But for the time being the focus will probably move away from business. The immediate focus of negotiations will be the terms of Britain’s exit – the divorce settlement, and not the basis of the future relationship. Probably the most combustible part of this will be the status of Britons resident in other EU countries, and vice versa. So far such media attention has focused on people from EU countries living in Britain, who have become embedded in British society. Most Brexiteers feel that they should have full residency rights, but the ability of Britain’s bumbling Home Office to design a bureaucratic process that can deliver this is very much in doubt.

Actually the more politically important case is British retirees who have moved to other EU countries (Spain is especially popular) and dependent on access to local health services. The government hopes that people who moved before a cut-off date (such as the referendum date) can preserve their current status. But the situation is not symmetrical, especially when you look at individual EU members. A deal should be easy with Poland, but what has Britain to offer Spain in return for continuing to look after a community that pays few Spanish taxes and demands increasing care costs? The prospect of thousands of British retirees coming home to use an NHS struggling to recruit foreign staff cannot be inviting.

It is with such matters that the British government will become absorbed over the next two years. It will be a hard slog, but Mrs May’s plodding, practical, task-oriented, anti-intellectual approach may be just what is required. Expect many more tautologies and oxymorons.

 

Brexit makes the Nortern Ireland crisis harder to solve. That should make us worried.

Major catastrophes often arise out the disproportionately small. The First World War arose from a conflict between a second-rate power and a third-rate power over a tiny Balkan province. Some time before Britain’s referendum last year, I and some friends were speculating on the impact of a Brexit vote. I suggested that the it would be so far-reaching that some unforeseen complication might derail the whole process. Somebody suggested that the unforeseen complication was quite likely to come from Northern Ireland. I worry that she may have been right. It is not that I see Brexit being derailed, but I do sense that most people will deeply regret it. And I hope I am wrong.

What put me in mind of this was a bit of long overdue catch-up TV viewing, last week,  of a programme broadcast way back in 2014: The Long Shadow. This was by Cambridge Historian David Reynolds, and it dealt with the legacy of the First World War on subsequent history. In this programme (the last of a series of three) he dealt with the unbottling of nationalism, and the attempt to create states based on a dominant nationality. By 1918 it was accepted that multi-national states, like the Austria-Hungary were doomed to failure, and, indeed, were undemocratic empires.  Austria Hungary was carved up into supposedly coherent nation-states, as was the Ottoman Empire, and much of the Russian empire. But this had dire consequences. The nationalities that the people of Europe identified with (primarily based on language) did not fit into neat boundaries; minorities were everywhere.
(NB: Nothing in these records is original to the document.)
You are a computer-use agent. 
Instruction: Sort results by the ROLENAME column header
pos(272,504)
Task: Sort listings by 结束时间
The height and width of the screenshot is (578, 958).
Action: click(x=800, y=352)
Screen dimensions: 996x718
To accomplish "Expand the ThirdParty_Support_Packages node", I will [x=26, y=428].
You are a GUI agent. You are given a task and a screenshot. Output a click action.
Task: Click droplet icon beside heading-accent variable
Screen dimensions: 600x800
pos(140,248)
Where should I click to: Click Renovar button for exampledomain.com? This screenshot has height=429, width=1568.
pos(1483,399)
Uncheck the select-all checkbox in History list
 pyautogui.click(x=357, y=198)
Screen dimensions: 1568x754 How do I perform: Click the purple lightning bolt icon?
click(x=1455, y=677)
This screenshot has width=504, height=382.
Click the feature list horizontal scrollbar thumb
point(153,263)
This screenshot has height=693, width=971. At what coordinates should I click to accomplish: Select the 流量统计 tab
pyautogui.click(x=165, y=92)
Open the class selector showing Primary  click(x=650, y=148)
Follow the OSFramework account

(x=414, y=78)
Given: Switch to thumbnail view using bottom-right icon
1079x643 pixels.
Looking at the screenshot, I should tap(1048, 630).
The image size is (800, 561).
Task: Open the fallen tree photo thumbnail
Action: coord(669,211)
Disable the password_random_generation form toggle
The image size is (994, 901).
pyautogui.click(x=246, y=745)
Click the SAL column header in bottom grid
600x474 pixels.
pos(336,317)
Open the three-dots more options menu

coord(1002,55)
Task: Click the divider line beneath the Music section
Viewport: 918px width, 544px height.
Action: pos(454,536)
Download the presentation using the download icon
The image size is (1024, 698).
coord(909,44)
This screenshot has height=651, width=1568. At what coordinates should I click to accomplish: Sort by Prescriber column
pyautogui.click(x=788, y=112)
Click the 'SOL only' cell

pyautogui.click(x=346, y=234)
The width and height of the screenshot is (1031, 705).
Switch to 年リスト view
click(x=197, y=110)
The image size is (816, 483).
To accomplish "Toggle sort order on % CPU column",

At first the small states, like Czechoslovakia tried to impose their own nationality on the minorities within their borders, by force if necessary. And then the Germans tried to impose their own idea of nationalism on the whole continent. Perhaps 40 million people were killed.

The European Union was created as a reaction to this. The feeling amongst its founders was that the idea of a nation-state was fundamentally flawed, and that states should be set within a transnational framework that fostered beneficial cooperation. The dilution of national sovereignty was not seen as a regrettable cost, but as the whole point of the exercise. For all its flaws, that remains the founding principle of the EU.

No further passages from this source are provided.